> **Фрагмент страницы**:
• • • • •
Главная /
Публикации / Н.П. Веселова. «Калина горькая: книга о жизни и творчестве Василия Шукшина»
Мы всегда будем жить
Вероятно, и осознание исторической данности, в которой суждено прожить жизнь, не каждому по уму. Например, мне. Сразу хочется кого-то обвинить во всех своих бедах, посожалеть о погибших мечтах, поплакаться на плече более сильного и любящего: обидели меня! накажи их!
Но неверно всё это, неверно! Не отчаяние, не досада на судьбу, не растерянность должны рождаться от воздействия высокого искусства (или его толкования), а — упоение не различимой прежде и вдруг обозначившейся гармонией бытия, в котором всё справедливо, всё — по заслугам, всё — для роста твоего, для взросления души, а никак не для унижения, уничижения её.
Я помню, помню такое воздействие Шукшина, и вам оно ведомо. Возьмите хотя бы Алёшу Бесконвойного с его субботней баней, во время которой приходило к нему высокое осознание земной радости в сочетании с полётом духа. Возьмите больного Саню Неверова, который в предсмертные дни взирает на окружающий мир не с печалью невозвратности, а в восторге прозрения. Или Гена Пройдисвет, взявшийся развенчивать дядино богоискательство. В его страстный диалог с дядей Гришей Шукшин вложил, вероятно, всю многослойность своих философских воззрений, и среди образных представлений о том, как же всё с нами происходит после смерти, употребил наверняка памятное всем читавшим сравнение: «Мы, как киноаппараты: живём, а на киноплёнку всё снимается, всё снимается... Как поступил, как подумал, где спроть совести пошёл — всё снимается. И вот ты умираешь, киноаппарат этот — тело твоё — хоронют, а плёнку берут и проявляют: смотрют, как ты жил...».
Пристальность разглядывания Шукшиным таинственной связи жизни и смерти мне не раз приходилось подчёркивать в своих публикациях. Потому и в исследованиях других авторов мне хотелось углядеть хотя бы отголосок этой темы.
• • • • •
> **Предоставленные данные**:
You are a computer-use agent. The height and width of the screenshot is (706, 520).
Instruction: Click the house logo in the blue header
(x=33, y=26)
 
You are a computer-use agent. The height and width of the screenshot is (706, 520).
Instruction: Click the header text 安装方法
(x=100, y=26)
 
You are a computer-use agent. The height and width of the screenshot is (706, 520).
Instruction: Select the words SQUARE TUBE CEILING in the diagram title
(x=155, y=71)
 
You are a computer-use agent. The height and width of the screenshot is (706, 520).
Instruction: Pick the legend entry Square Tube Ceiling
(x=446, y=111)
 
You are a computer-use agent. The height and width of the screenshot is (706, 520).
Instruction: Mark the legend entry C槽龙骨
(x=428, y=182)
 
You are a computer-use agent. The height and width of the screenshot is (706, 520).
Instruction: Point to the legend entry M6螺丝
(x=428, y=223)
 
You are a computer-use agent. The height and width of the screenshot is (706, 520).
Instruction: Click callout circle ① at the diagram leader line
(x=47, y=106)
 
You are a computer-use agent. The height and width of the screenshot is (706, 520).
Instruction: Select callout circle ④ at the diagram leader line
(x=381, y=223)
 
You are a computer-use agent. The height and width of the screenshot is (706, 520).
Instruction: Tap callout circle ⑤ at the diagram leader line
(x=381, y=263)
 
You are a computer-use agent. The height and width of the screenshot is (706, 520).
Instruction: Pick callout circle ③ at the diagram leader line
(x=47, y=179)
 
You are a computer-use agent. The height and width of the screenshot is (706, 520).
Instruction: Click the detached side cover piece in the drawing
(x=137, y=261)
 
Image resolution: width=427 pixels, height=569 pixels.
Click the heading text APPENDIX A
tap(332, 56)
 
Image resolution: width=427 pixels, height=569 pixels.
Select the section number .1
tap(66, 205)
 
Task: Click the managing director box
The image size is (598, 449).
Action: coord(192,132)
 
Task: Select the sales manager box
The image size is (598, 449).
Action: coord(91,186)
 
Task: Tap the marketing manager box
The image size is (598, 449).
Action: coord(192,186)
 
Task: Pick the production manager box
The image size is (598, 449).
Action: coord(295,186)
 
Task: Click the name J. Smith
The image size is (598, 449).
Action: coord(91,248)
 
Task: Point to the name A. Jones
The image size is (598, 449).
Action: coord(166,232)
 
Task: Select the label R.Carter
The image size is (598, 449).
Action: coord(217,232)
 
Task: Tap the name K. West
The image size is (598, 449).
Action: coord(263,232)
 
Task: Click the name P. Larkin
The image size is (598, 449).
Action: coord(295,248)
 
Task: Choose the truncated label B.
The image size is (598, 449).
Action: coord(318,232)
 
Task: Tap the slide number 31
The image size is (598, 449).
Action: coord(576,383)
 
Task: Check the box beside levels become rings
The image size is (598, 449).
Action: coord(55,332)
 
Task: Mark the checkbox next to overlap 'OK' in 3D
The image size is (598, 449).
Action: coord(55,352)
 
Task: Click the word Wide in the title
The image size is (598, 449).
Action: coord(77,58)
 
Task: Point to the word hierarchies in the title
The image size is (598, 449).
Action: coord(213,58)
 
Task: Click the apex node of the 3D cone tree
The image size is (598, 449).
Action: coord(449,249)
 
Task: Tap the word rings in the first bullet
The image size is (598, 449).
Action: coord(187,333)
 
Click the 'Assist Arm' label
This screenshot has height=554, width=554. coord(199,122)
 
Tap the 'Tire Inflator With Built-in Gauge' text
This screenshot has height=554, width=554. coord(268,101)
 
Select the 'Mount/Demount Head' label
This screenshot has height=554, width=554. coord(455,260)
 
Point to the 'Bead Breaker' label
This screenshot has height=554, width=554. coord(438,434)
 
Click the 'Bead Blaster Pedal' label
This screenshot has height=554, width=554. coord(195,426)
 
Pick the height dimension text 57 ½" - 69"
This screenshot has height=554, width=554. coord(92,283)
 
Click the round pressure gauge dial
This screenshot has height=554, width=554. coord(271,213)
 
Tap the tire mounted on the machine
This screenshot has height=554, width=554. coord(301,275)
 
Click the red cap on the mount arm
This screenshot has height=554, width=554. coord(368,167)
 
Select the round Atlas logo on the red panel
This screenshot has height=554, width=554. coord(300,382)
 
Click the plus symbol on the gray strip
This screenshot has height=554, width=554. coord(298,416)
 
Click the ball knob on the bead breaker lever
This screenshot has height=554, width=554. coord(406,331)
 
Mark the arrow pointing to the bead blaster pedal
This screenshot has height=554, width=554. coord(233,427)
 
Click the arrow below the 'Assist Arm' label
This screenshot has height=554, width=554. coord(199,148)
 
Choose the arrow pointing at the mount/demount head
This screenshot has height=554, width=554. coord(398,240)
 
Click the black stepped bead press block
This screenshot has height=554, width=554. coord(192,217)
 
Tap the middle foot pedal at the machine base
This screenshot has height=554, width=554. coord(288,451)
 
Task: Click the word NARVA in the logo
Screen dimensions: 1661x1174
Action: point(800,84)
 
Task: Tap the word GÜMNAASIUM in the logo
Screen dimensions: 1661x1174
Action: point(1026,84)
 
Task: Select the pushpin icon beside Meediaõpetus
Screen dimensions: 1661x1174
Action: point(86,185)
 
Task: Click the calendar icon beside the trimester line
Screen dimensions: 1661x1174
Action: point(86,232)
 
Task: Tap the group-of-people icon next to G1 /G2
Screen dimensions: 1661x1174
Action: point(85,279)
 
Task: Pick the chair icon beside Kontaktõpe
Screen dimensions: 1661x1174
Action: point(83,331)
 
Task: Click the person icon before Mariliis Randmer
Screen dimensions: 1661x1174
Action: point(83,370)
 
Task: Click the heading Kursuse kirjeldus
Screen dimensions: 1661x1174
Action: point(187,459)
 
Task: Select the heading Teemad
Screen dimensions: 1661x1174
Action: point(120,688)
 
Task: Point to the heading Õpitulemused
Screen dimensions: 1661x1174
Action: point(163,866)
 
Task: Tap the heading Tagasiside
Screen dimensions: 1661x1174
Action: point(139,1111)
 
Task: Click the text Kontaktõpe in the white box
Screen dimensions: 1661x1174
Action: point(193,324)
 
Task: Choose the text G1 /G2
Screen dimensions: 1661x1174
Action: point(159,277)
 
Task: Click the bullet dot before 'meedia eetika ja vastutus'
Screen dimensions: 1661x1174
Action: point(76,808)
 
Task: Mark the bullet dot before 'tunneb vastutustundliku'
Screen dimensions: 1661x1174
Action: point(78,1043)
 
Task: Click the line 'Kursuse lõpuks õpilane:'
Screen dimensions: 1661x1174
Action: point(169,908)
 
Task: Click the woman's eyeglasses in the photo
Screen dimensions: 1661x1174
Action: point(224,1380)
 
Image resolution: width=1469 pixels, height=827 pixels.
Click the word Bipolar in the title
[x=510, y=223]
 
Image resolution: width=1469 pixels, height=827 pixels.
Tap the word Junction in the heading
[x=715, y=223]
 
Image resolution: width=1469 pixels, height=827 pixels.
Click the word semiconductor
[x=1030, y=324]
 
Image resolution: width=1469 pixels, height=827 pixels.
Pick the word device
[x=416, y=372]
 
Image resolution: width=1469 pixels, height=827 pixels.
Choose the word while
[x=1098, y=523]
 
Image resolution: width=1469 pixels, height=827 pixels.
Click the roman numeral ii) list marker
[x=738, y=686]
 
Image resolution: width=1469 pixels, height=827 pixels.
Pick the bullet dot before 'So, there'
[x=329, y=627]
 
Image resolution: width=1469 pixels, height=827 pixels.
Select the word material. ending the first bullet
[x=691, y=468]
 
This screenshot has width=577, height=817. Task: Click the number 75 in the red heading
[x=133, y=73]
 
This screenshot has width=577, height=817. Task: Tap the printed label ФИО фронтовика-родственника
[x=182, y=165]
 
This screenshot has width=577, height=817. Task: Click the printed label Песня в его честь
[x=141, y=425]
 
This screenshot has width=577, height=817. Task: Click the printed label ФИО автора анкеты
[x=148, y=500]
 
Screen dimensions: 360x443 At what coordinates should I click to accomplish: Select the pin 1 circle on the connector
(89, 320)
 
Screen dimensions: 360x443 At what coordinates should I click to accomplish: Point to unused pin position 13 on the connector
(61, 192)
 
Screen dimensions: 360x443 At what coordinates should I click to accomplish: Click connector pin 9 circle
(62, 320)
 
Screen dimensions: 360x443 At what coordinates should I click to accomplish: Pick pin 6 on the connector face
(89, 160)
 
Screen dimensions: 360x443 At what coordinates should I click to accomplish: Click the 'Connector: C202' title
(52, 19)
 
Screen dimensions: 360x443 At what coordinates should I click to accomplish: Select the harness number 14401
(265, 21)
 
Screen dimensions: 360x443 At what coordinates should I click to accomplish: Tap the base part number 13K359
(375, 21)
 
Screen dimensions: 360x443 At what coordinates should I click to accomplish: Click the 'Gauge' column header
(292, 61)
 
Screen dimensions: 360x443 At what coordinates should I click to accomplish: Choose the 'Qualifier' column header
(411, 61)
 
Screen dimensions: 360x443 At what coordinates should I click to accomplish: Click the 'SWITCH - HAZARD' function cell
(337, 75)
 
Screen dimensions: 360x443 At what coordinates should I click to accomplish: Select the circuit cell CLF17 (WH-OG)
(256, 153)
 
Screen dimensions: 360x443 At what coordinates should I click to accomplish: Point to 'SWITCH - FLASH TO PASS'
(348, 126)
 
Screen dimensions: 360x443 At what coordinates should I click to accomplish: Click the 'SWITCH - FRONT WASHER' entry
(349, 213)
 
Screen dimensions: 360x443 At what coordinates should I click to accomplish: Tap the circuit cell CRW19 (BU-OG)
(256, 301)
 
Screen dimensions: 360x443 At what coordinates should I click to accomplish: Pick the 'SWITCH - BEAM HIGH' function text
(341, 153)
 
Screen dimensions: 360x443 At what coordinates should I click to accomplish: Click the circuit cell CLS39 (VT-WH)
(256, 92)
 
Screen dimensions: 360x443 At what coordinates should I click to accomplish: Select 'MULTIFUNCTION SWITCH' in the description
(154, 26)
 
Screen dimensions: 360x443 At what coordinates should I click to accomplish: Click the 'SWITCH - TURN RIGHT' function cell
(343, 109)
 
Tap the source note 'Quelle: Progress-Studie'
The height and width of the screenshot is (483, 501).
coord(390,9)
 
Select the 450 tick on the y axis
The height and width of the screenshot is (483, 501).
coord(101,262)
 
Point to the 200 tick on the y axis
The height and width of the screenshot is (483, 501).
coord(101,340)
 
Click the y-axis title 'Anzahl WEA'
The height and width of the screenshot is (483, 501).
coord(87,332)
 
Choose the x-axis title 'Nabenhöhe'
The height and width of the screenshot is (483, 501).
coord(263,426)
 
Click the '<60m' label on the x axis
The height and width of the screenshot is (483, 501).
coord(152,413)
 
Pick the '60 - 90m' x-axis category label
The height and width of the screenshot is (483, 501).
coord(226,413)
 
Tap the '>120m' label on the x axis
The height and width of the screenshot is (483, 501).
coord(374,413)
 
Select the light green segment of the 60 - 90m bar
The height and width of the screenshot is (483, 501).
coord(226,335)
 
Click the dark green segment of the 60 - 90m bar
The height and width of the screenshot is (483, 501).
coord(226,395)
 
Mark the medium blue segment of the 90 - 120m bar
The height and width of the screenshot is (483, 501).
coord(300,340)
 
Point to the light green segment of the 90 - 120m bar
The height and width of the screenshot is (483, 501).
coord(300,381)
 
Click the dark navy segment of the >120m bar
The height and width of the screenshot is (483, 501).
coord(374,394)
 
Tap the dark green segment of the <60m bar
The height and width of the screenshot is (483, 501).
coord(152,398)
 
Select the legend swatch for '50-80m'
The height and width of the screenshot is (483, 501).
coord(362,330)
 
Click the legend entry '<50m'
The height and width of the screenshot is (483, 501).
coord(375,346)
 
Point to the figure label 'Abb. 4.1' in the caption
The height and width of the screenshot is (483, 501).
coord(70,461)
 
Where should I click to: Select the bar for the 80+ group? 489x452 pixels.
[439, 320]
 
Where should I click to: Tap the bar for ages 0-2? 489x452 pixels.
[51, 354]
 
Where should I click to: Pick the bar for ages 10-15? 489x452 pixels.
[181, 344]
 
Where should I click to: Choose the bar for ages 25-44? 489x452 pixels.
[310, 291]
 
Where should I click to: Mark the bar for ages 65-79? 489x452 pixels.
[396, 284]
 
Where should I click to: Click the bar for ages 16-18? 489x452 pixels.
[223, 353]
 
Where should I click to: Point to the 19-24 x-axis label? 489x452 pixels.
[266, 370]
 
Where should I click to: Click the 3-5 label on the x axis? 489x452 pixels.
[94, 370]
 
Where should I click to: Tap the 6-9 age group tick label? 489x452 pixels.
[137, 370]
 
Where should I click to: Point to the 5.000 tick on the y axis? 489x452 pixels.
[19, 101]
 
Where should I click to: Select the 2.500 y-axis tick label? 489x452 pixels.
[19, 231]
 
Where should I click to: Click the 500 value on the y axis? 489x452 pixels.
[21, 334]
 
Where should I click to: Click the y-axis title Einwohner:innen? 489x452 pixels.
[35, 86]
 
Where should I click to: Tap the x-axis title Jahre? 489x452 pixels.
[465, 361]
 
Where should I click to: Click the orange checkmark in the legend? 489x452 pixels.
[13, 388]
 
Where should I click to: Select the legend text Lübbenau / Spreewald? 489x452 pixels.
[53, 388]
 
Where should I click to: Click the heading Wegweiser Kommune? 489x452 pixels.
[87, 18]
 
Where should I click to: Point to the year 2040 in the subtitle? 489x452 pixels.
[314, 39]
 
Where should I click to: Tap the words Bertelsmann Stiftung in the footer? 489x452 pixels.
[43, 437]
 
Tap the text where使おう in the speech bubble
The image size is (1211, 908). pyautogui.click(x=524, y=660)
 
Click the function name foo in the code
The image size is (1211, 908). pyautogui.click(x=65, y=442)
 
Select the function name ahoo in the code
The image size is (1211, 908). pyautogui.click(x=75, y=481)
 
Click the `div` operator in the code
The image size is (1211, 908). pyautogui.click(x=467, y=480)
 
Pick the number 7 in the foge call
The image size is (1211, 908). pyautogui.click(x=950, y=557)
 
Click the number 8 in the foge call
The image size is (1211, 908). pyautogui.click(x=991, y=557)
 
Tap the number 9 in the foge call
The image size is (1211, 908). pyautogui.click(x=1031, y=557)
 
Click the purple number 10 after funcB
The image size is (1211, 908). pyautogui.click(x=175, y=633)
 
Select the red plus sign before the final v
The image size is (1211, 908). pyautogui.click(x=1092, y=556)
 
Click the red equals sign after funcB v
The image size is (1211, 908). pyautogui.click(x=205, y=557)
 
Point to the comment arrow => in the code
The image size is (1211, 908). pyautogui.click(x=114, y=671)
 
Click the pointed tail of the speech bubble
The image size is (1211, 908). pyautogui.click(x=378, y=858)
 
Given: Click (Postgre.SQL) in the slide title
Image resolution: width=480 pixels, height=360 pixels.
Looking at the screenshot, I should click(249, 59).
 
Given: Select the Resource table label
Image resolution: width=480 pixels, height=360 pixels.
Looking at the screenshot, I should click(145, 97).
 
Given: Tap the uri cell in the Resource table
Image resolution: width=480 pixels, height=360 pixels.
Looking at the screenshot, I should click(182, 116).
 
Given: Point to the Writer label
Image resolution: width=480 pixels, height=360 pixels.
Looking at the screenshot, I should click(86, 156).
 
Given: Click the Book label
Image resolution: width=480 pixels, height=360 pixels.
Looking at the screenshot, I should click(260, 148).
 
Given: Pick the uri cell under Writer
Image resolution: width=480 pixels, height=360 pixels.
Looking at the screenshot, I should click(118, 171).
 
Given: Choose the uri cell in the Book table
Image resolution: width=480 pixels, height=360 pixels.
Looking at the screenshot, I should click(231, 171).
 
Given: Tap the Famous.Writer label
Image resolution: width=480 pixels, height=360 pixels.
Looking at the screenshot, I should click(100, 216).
• • • • •
> **Требования**:
• 1. Ответьте по тексту о Шукшине:
(а) Какая баня бывает у Алёши Бесконвойного?
(б) С какими аппаратами в приведённой цитате сравниваются люди?
(в) Как зовут больного героя, который в предсмертные дни смотрит на мир «в восторге прозрения»?
• 2. Продолжите текст о Шукшине после его последнего предложения.

> **Итоговые результаты**:
• 1.
(а) Субботняя.
(б) С киноаппаратами.
(в) Саня Неверов.

• 2.
И она прозвучала в книге Евгения Черносвитова «Пройти по краю», глава из которой лет десять назад была напечатана в «Нашем современнике». По стечению обстоятельств и я в то же время предлагала в этот журнал подобные размышления над прозой Шукшина, но оказалась второй, а потому позднее опубликовала их в журнале «Сибирские огни». Но помню, что столкновение тогда в редакции «Современника» двух исследований на одну тему произвело на меня сильнейшее впечатление: значит, не одна я «рыла» в этом месте, значит, не исключено, что именно здесь кроется «живая вода» литературы!
Сколько раз при чтении критических работ я ловила себя на мысли, что автор незаметно и вроде бы непреднамеренно уводит мысль свою от собственно Шукшина в сторону личных догадок о жизни, прочитывая написанное искажённым взглядом. И получался у каждого свой Шукшин, никак на него не похожий, мною как читателем не узнаваемый.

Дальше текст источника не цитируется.